Simple Summary Activating transcription factor 4 (ATF4) is a transcription factor known to regulate genes associated with the sensing of cellular stress such as amino acid deprival, protein misfolding, growth arrest, and cell death. Despite its key role at the crossroads of immune and stress responses, the precise impact of ATF4 during viral infections remains unclear. Thus, ATF4 has a dual role in promoting cell survival or cell death, but also in limiting infection or participating in viral replication. In this review, we focus specifically on ATF4-mediated signaling during human immunodeficiency virus 1 (HIV-1) infection and examine the multifaceted role of ATF4 in this context. We also explore the potential role of its paralogue ATF5. This review also discusses the possible hijacking of ATF4 activation by viruses to modulate host immune responses. By highlighting the involvement of ATF4 in viral infections, this study gives valuable insights that could be used for further strategies to tackle viral infections, providing a deeper understanding of host-pathogen interactions.Abstract Cellular integrated stress response (ISR), the mitochondrial unfolded protein response (UPRmt), and IFN signaling are associated with viral infections.
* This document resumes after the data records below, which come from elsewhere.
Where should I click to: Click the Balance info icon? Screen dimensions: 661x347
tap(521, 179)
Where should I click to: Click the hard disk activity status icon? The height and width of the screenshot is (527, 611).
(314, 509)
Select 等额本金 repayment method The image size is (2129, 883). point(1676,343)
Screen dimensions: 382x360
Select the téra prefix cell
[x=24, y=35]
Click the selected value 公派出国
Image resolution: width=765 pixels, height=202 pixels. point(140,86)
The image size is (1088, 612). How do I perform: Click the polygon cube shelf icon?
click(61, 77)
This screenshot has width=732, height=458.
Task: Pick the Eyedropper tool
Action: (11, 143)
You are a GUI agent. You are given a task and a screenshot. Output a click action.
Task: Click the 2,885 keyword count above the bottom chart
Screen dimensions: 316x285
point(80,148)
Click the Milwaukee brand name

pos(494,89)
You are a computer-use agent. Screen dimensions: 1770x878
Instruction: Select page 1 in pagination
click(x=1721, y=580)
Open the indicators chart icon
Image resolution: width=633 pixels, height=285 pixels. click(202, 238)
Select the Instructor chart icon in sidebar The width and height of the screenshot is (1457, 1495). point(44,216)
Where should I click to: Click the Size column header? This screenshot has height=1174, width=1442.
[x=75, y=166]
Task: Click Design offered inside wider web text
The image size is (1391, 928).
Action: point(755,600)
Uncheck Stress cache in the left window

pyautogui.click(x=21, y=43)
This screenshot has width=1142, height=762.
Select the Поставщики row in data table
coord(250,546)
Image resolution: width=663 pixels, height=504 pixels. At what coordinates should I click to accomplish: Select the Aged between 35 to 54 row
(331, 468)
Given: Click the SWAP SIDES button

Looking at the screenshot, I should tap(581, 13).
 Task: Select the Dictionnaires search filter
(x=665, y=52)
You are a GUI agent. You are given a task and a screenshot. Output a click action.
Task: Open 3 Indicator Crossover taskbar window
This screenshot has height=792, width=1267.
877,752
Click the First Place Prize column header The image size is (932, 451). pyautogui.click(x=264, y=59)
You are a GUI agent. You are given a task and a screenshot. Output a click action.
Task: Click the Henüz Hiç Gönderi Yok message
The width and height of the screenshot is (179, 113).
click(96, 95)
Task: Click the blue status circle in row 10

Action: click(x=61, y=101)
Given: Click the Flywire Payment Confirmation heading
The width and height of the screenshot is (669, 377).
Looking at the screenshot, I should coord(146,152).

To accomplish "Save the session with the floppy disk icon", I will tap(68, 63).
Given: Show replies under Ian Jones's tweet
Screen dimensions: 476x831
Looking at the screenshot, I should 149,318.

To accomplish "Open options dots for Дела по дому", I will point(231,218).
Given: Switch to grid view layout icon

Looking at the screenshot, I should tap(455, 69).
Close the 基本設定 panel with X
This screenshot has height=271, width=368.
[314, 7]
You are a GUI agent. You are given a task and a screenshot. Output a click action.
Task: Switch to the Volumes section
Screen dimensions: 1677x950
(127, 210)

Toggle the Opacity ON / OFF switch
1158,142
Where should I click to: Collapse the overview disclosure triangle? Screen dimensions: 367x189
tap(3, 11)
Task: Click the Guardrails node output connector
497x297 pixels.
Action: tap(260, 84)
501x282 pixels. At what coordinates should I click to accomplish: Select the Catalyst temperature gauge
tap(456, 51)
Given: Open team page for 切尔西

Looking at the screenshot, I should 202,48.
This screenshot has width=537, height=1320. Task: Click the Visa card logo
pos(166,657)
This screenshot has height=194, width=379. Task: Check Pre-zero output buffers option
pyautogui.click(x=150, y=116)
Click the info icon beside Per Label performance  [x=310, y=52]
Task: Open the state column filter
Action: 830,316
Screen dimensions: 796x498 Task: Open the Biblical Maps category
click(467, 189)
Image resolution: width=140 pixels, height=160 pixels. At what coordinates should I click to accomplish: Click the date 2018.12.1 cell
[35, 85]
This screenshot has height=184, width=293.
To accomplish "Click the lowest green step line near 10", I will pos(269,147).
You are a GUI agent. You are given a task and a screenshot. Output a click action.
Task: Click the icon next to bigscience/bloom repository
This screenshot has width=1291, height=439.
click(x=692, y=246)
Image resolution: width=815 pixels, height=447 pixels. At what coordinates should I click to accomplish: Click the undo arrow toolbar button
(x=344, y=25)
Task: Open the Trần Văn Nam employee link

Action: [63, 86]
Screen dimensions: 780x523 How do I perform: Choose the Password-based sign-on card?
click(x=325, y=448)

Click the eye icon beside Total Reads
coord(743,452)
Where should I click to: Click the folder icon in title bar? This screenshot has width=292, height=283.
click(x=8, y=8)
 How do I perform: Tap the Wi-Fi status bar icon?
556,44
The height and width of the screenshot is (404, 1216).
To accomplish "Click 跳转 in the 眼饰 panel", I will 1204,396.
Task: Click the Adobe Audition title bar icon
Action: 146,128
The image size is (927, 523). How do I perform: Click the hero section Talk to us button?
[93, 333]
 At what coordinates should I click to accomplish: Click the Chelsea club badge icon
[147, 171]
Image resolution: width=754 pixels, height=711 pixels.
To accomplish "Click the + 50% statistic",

Activating transcription factor 4 (ATF4) plays a pivotal role in these pathways and controls the expression of many genes involved in redox processes, amino acid metabolism, protein misfolding, autophagy, and apoptosis. The precise role of ATF4 during viral infection is unclear and depends on cell hosts, viral agents, and models. Furthermore, ATF4 signaling can be hijacked by pathogens to favor viral infection and replication. In this review, we summarize the ATF4-mediated signaling pathways in response to viral infections, focusing on human immunodeficiency virus 1 (HIV-1). We examine the consequences of ATF4 activation for HIV-1 replication and reactivation. The role of ATF4 in autophagy and apoptosis is explored as in the context of HIV-1 infection programmed cell deaths contribute to the depletion of CD4 T cells. Furthermore, ATF4 can also participate in the establishment of innate and adaptive immunity that is essential for the host to control viral infections. We finally discuss the putative role of the ATF4 paralogue, named ATF5, in HIV-1 infection. This review underlines the role of ATF4 at the crossroads of multiple processes reflecting host-pathogen interactions.